### Extract to read
·····
In a perfect world scenario where the fight gods beckoned for Pacturds, Manny would continue on and face the oft-injured and largely inactive “super” WBA welterweight champion Keith “One-Time” Thurman next.
It’s been three years since Thurman sat at a podium in Tampa after escaping Luiz Collazo as the WBA “regular” welterweight champion with a dismissive tone regarding Manny Pacquiao. Having been stripped of the WBC belt and not being nearly as active as an old politician since, how many believe Pacquiao could strip a backpedaling Thurman of “super” status?
·····
### Data entries

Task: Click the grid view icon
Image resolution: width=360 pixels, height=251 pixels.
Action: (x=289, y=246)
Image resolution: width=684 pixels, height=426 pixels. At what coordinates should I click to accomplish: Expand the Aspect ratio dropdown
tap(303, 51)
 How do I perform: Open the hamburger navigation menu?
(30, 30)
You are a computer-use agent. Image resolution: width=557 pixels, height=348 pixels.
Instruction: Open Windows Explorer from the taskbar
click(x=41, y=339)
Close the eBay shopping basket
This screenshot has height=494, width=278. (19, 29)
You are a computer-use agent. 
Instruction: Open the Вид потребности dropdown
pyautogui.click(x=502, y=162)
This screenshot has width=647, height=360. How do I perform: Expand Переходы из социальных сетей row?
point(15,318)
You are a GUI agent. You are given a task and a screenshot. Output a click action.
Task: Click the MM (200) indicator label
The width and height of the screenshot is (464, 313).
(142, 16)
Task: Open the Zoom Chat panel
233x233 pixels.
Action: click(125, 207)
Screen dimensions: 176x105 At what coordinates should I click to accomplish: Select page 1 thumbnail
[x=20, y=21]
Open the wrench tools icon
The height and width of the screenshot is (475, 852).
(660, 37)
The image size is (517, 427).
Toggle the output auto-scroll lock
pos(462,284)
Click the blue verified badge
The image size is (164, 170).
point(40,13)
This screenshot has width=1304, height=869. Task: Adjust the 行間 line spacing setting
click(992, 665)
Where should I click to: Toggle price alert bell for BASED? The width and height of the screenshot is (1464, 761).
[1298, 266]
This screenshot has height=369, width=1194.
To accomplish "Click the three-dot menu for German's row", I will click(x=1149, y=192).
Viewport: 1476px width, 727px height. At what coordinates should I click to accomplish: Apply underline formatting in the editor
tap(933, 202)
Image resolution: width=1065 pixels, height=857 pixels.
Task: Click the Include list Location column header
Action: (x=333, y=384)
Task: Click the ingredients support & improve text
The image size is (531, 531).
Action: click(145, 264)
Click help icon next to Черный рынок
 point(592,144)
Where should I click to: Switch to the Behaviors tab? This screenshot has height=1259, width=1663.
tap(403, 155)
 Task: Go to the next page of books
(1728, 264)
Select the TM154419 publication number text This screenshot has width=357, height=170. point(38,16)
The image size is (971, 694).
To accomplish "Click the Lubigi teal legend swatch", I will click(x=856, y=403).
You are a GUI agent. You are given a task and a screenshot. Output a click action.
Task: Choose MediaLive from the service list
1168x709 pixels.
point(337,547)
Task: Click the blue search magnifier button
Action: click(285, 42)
·····
### Exercise set
**A.** In the passage about a possible Pacquiao–Thurman fight, in which city did Thurman sit at a podium after escaping Luiz Collazo?
**B.** Continue the passage about a possible Pacquiao–Thurman fight, starting after its final sentence.

### Expected results
**A.** Tampa

**B.**
When the buzz at Wild Card Gym attracted A-list stars in Hollywood, Pacquiao was dueling with the likes of Amir Khan and “Showtime” Shawn Porter. Khan's chin is “Made in China” and would eventually be shattered by Pacquiao. I think Danny “Swift” Garcia beats Porter to recapture the WBC welterweight title and matches up favorably for Pacquiao. Always has. DSG is a plodder with a full toolbox that Manny is capable of nailing shut. If it were Porter, it’s a more difficult fight along the lines of a rough Jeff Horn. But whatever Porter is now, it’s lesser than the fighter who went to war with Thurman in June 2016. He'll be even less after facing Garcia, so it's likely a rejuvenated Pacquiao actually stops Porter.
The only thing an improbable 40 year-old WBC/WBA welterweight champion Manny Pacquiao could possibly do beyond that is rematch a Floyd Mayweather who might want Pacquiao drug tested in front of the United Nations. Errol Spence Jr? See Mike Tyson V Marvis Frazier. Terence Crawford? Go to YouTube and revisit Thomas Hearns V Roberto Duran. But if Manny decides to go the route of Lomachenko, we'll all know that he's no longer wearing a pair of Nike's.
“Just Do It” retired long ago.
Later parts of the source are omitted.